━━ RECORDS PROVIDED ━━

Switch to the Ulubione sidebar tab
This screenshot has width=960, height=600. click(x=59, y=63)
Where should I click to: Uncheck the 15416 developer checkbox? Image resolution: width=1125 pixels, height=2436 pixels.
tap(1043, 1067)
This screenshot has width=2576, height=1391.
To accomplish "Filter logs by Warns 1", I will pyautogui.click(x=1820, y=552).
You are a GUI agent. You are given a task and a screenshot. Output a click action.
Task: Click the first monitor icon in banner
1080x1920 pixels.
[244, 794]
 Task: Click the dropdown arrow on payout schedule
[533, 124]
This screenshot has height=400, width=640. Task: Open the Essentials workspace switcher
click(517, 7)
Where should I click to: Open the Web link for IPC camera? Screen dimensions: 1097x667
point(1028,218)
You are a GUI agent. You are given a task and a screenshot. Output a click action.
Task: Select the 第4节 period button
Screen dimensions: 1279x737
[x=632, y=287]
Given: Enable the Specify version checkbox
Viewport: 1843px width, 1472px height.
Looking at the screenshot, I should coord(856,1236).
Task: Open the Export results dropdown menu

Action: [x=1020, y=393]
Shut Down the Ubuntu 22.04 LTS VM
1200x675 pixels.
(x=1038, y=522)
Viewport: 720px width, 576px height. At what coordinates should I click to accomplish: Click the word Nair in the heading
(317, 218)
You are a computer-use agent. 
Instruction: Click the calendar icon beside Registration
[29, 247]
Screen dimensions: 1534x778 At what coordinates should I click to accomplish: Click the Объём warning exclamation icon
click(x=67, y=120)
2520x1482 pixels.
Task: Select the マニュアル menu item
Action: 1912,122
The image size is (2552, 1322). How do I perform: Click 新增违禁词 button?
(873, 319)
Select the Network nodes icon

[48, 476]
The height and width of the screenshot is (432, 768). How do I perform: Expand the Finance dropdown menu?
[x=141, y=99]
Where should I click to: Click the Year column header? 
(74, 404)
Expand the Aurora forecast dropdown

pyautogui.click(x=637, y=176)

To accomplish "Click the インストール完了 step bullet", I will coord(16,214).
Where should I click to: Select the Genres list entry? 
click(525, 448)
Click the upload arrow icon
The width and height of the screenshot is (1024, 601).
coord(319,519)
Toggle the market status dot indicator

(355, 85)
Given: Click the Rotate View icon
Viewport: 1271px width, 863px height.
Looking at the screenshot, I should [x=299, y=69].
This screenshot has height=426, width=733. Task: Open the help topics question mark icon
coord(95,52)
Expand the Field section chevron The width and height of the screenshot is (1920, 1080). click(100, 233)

━━━

**BRIEF:** Can you recast all of the records above as a numbered list, dropping the blank lines?

**COMPLETED TASK:**
1. Switch to the Ulubione sidebar tab
2. This screenshot has width=960, height=600. click(x=59, y=63)
3. Where should I click to: Uncheck the 15416 developer checkbox? Image resolution: width=1125 pixels, height=2436 pixels.
4. tap(1043, 1067)
5. This screenshot has width=2576, height=1391.
6. To accomplish "Filter logs by Warns 1", I will pyautogui.click(x=1820, y=552).
7. You are a GUI agent. You are given a task and a screenshot. Output a click action.
8. Task: Click the first monitor icon in banner
9. 1080x1920 pixels.
10. [244, 794]
11.  Task: Click the dropdown arrow on payout schedule
12. [533, 124]
13. This screenshot has height=400, width=640. Task: Open the Essentials workspace switcher
14. click(517, 7)
15. Where should I click to: Open the Web link for IPC camera? Screen dimensions: 1097x667
16. point(1028,218)
17. You are a GUI agent. You are given a task and a screenshot. Output a click action.
18. Task: Select the 第4节 period button
19. Screen dimensions: 1279x737
20. [x=632, y=287]
21. Given: Enable the Specify version checkbox
22. Viewport: 1843px width, 1472px height.
23. Looking at the screenshot, I should coord(856,1236).
24. Task: Open the Export results dropdown menu
25. Action: [x=1020, y=393]
26. Shut Down the Ubuntu 22.04 LTS VM
27. 1200x675 pixels.
28. (x=1038, y=522)
29. Viewport: 720px width, 576px height. At what coordinates should I click to accomplish: Click the word Nair in the heading
30. (317, 218)
31. You are a computer-use agent. 
32. Instruction: Click the calendar icon beside Registration
33. [29, 247]
34. Screen dimensions: 1534x778 At what coordinates should I click to accomplish: Click the Объём warning exclamation icon
35. click(x=67, y=120)
36. 2520x1482 pixels.
37. Task: Select the マニュアル menu item
38. Action: 1912,122
39. The image size is (2552, 1322). How do I perform: Click 新增违禁词 button?
40. (873, 319)
41. Select the Network nodes icon
42. [48, 476]
43. The height and width of the screenshot is (432, 768). How do I perform: Expand the Finance dropdown menu?
44. [x=141, y=99]
45. Where should I click to: Click the Year column header? 
46. (74, 404)
47. Expand the Aurora forecast dropdown
48. pyautogui.click(x=637, y=176)
49. To accomplish "Click the インストール完了 step bullet", I will coord(16,214).
50. Where should I click to: Select the Genres list entry? 
51. click(525, 448)
52. Click the upload arrow icon
53. The width and height of the screenshot is (1024, 601).
54. coord(319,519)
55. Toggle the market status dot indicator
56. (355, 85)
57. Given: Click the Rotate View icon
58. Viewport: 1271px width, 863px height.
59. Looking at the screenshot, I should [x=299, y=69].
60. This screenshot has height=426, width=733. Task: Open the help topics question mark icon
61. coord(95,52)
62. Expand the Field section chevron The width and height of the screenshot is (1920, 1080). click(100, 233)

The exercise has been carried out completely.